BEGIN
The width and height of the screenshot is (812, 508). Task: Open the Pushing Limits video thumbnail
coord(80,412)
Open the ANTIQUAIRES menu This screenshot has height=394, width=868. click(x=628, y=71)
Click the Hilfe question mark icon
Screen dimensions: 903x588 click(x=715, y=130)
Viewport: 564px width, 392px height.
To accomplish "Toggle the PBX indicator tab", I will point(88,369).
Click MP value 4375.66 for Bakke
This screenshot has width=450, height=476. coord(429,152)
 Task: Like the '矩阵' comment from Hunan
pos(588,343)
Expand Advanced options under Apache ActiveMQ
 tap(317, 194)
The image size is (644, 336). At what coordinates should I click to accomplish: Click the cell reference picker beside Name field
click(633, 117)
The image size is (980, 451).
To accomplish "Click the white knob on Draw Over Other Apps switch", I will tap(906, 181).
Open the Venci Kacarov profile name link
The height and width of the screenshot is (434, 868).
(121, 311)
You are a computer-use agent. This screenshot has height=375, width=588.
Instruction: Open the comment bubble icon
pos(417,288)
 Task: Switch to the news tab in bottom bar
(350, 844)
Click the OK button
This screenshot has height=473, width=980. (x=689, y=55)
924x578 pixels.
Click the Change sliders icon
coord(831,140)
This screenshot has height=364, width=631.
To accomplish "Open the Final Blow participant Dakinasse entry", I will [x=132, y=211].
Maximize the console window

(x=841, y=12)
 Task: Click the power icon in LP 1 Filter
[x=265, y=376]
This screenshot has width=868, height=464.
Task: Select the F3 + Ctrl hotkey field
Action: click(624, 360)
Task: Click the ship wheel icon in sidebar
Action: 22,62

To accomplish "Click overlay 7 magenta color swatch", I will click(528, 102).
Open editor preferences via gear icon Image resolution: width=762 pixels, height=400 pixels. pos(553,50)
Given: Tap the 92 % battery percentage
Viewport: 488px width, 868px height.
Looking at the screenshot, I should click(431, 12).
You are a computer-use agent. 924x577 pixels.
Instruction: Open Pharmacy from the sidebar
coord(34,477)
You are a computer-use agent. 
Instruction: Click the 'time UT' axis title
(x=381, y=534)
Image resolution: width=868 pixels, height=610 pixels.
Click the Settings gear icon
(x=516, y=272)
END
Look through the entries above. Extract each line with the word "pixels".

= ANSWER SPACE =
924x578 pixels.
Open editor preferences via gear icon Image resolution: width=762 pixels, height=400 pixels. pos(553,50)
You are a computer-use agent. 924x577 pixels.
Image resolution: width=868 pixels, height=610 pixels.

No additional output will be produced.